[Items from a dataset]

——

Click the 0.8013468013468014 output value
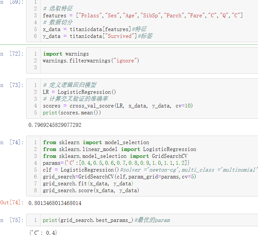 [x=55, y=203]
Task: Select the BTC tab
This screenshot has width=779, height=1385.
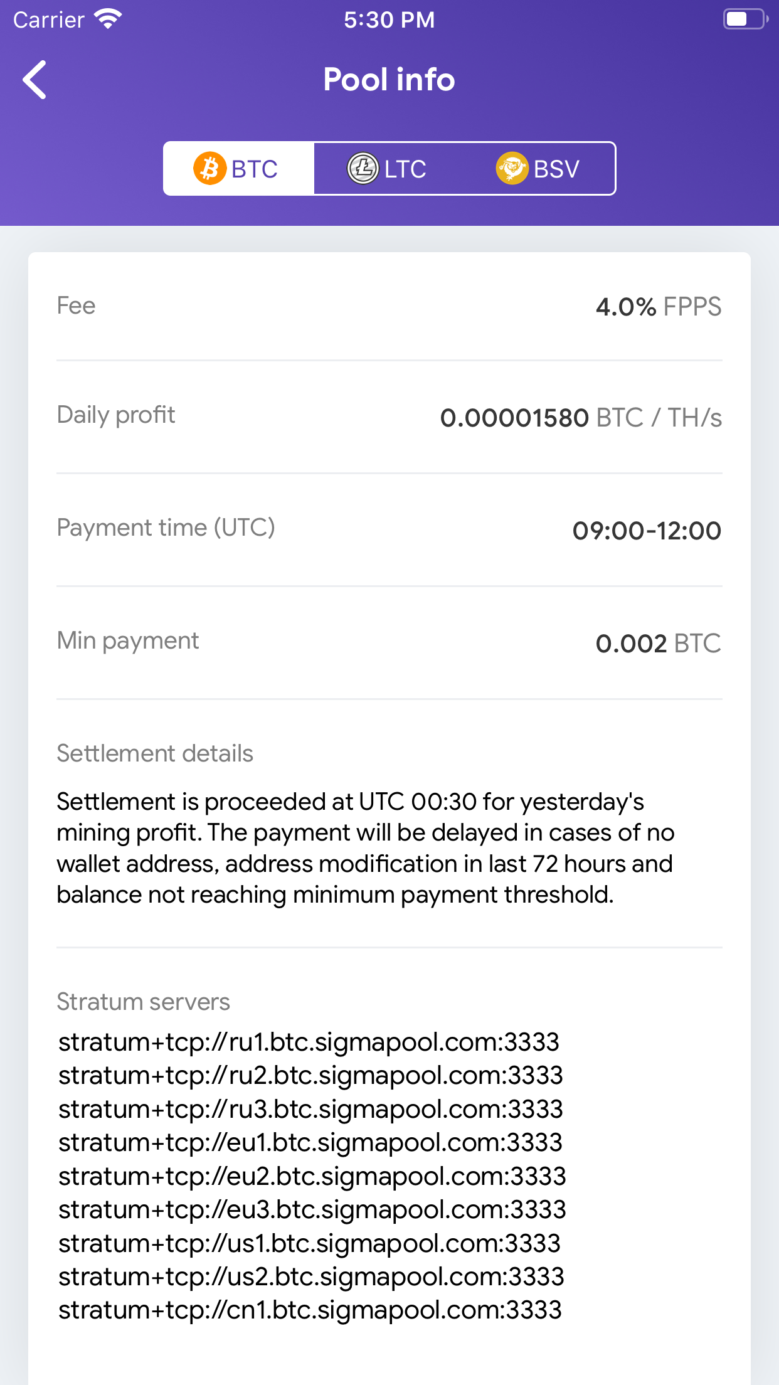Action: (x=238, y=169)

——

Identify each line of the material above that contains the string "Click", treating uppercase and lowercase letters as distinct, and reproduce every such line in full.

Click the 0.8013468013468014 output value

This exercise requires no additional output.